Rewrite everything from the line containing "Task: Click the Share button" down to the end of the records, switching "Share" to "Download" and changing nothing else. Leave the pictures out of your answer.

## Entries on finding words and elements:
+++

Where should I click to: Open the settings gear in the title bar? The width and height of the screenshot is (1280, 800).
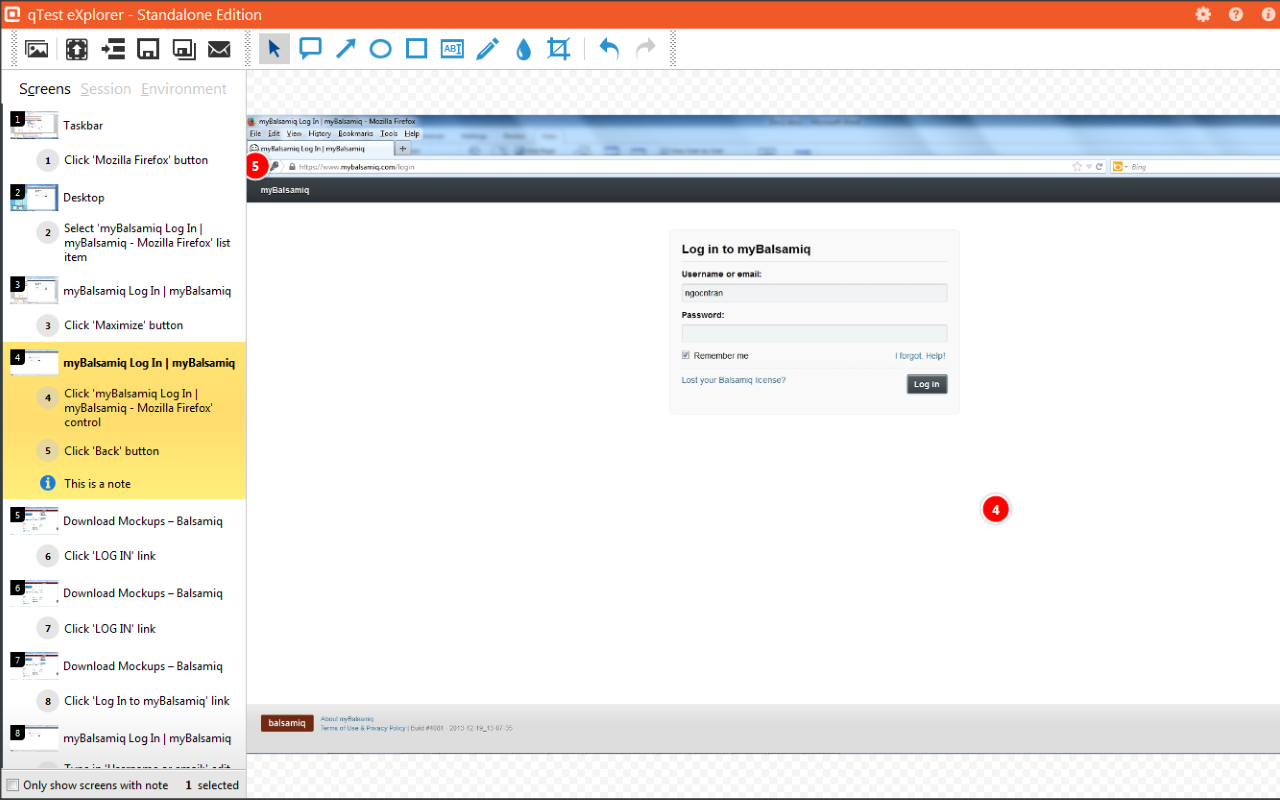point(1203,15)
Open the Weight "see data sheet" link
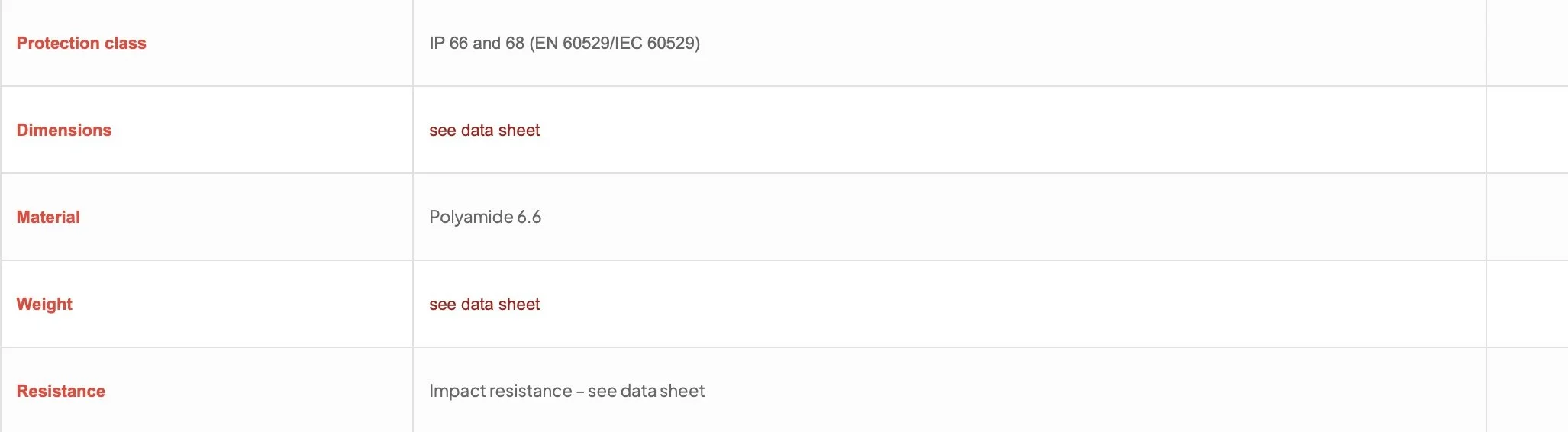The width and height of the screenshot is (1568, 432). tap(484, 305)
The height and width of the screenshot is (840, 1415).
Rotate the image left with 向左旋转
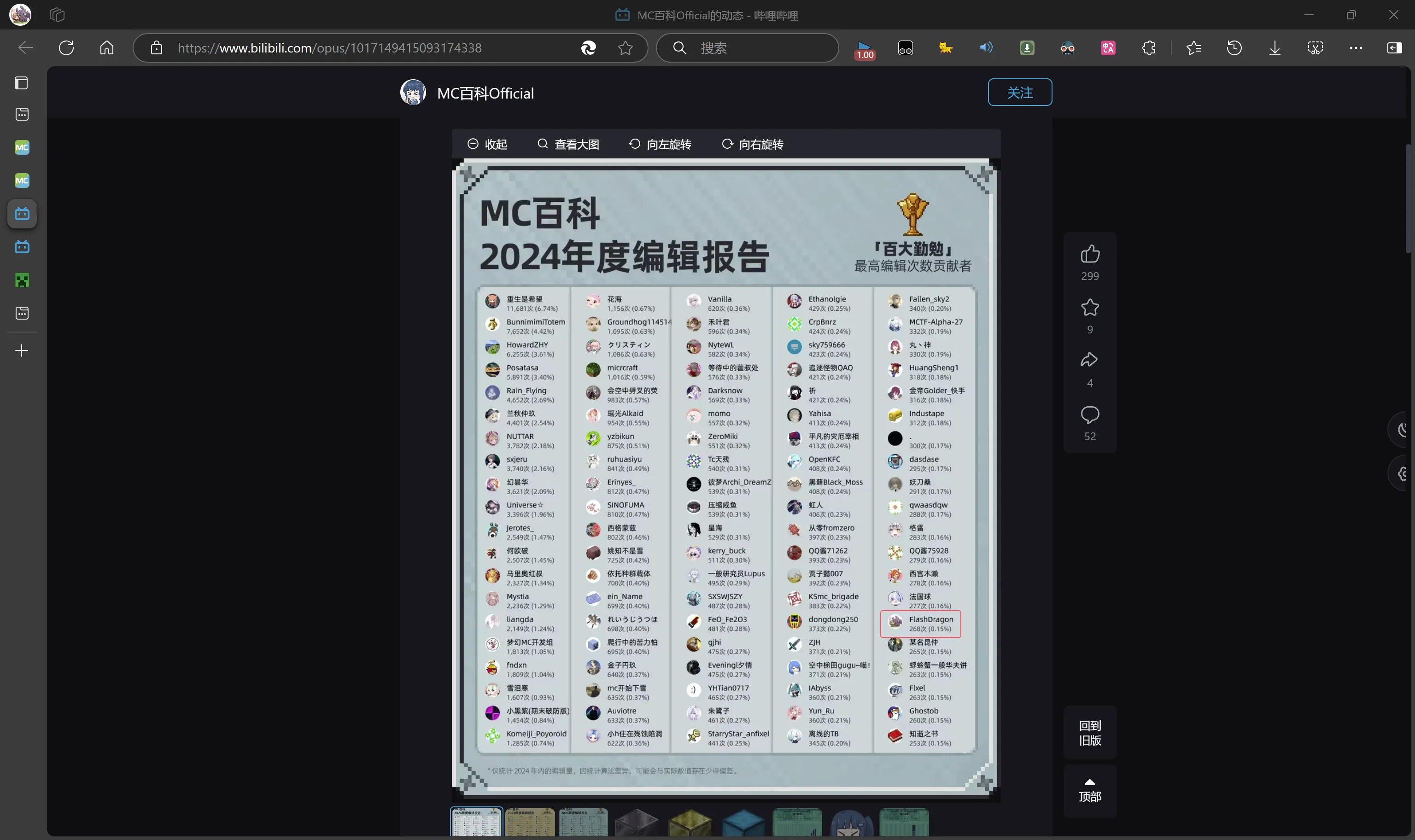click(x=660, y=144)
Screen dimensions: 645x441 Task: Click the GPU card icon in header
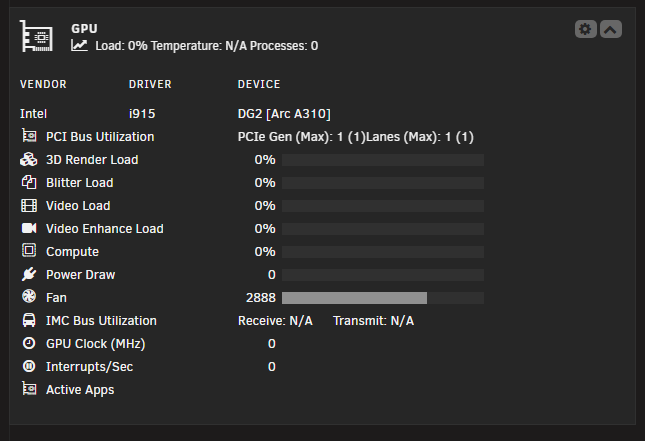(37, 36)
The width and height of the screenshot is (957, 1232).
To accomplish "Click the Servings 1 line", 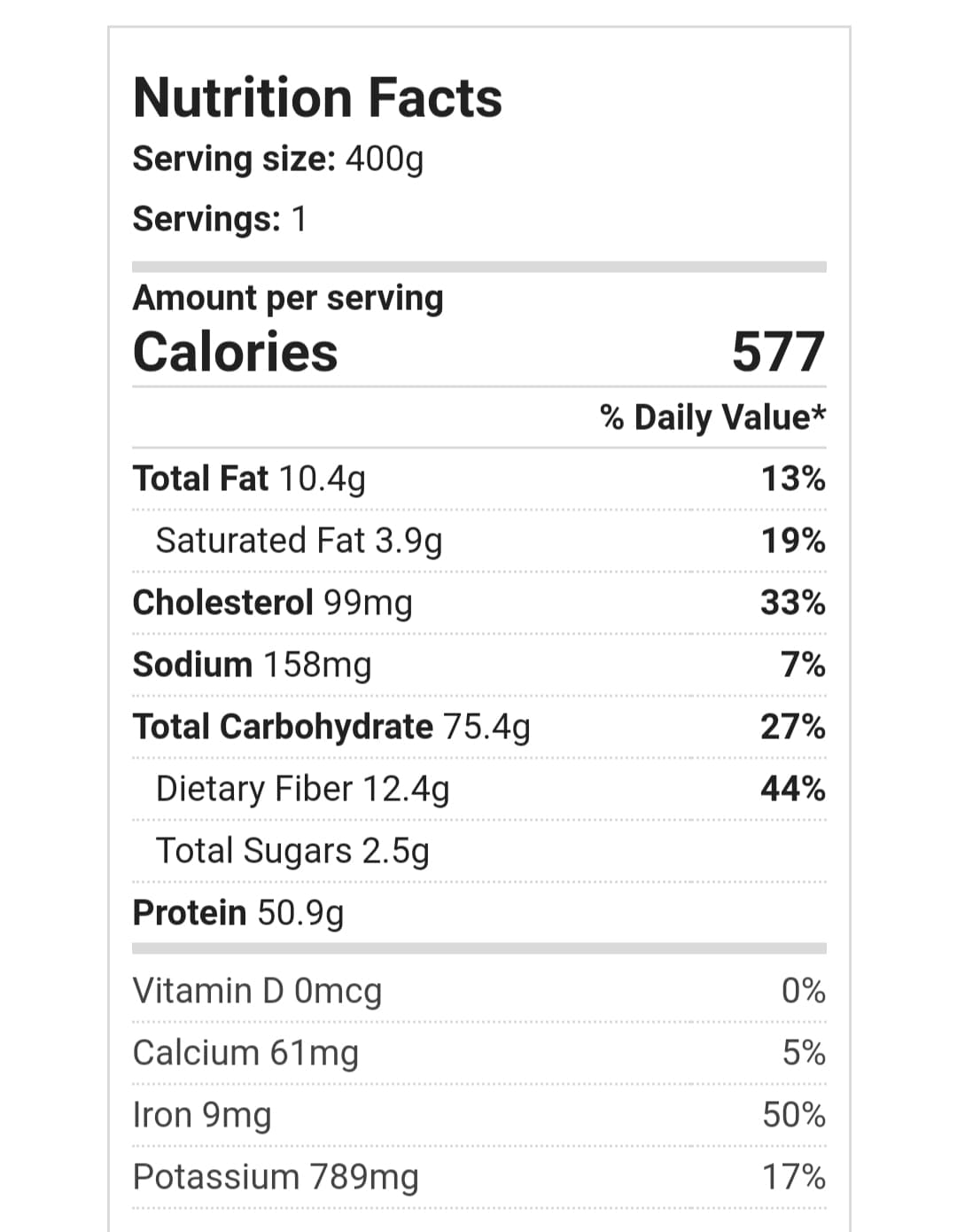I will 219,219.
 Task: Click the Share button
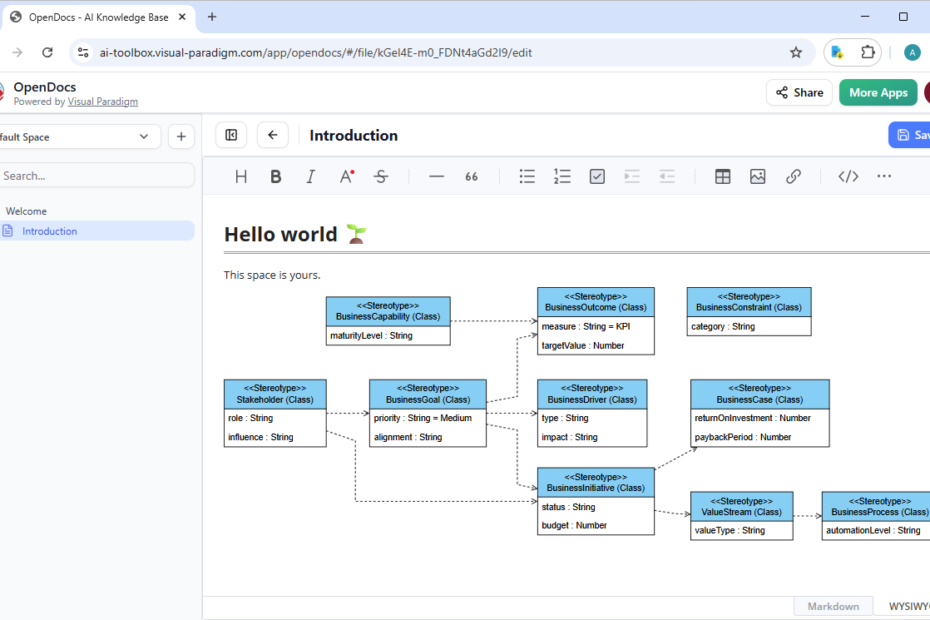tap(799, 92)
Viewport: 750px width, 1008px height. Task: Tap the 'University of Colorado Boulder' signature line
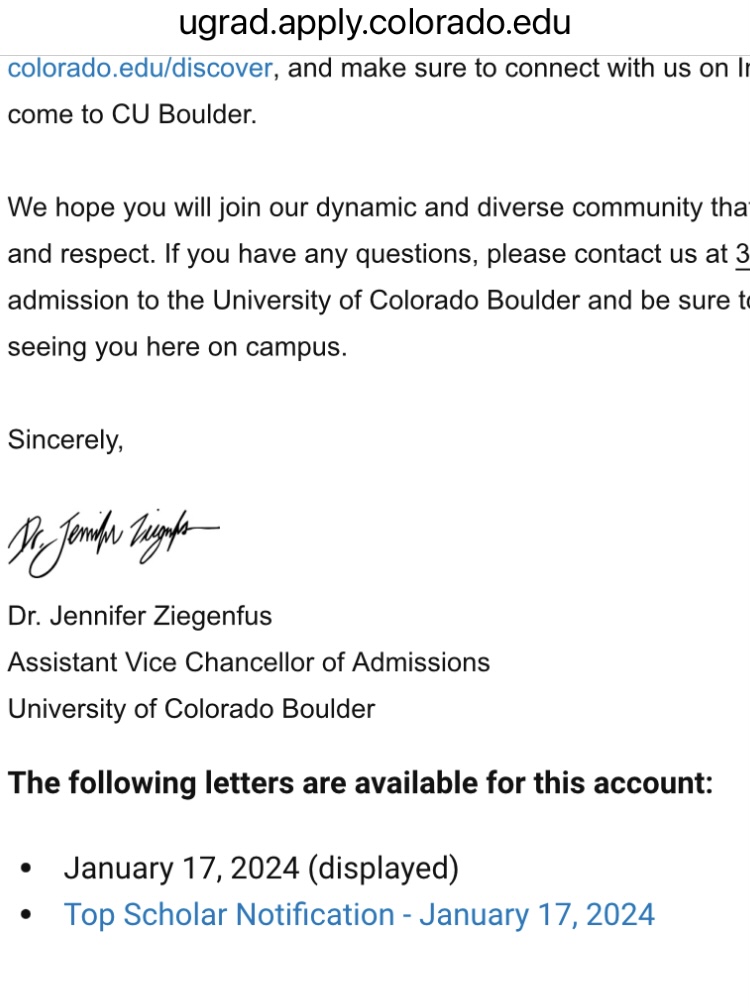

+++

## Complete response:
 Task: Click the Download button
tap(799, 92)
Viewport: 750px width, 1008px height. Task: Tap the 'University of Colorado Boulder' signature line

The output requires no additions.